[Doc] Update docs on handling OOM (#15357)

Signed-off-by: DarkLight1337 <tlleungac@connect.ust.hk> Signed-off-by: Roger Wang <ywang@roblox.com> Co-authored-by: Roger Wang <ywang@roblox.com>
2025-03-25 05:29:34 +08:00
parent 3eb08ed9b1
commit 6dd55af6c9
6 changed files with 24 additions and 9 deletions
--- a/docs/source/getting_started/v1_user_guide.md
+++ b/docs/source/getting_started/v1_user_guide.md
@@ -156,6 +156,9 @@ vLLM V1 is currently optimized for decoder-only transformers. Models requiring

 For a complete list of supported models, see the [list of supported models](https://docs.vllm.ai/en/latest/models/supported_models.html).

-## FAQ
+## Frequently Asked Questions

-TODO
+**I'm using vLLM V1 and I'm getting CUDA OOM errors.
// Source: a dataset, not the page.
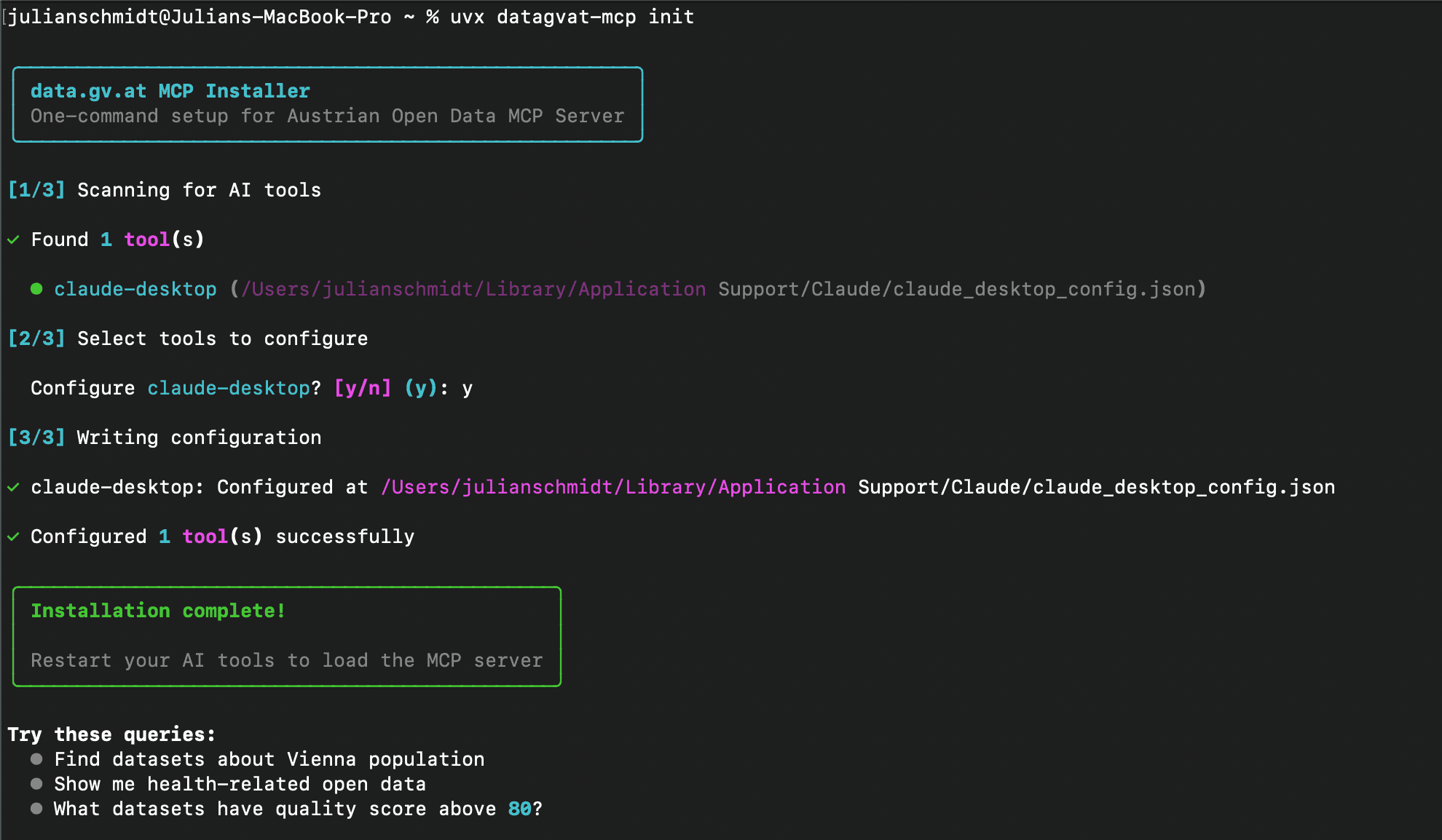Click the green dot beside claude-desktop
What should I do?**
+The default `max_num_seqs` has been raised from `256` in V0 to `1024` in V1. If you encounter CUDA OOM only when using V1 engine, try setting a lower value of `max_num_seqs` or `gpu_memory_utilization`.
+
+On the other hand, if you get an error about insufficient memory for the cache blocks, you should increase `gpu_memory_utilization` as this indicates that your GPU has sufficient memory but you're not allocating enough to vLLM for KV cache blocks.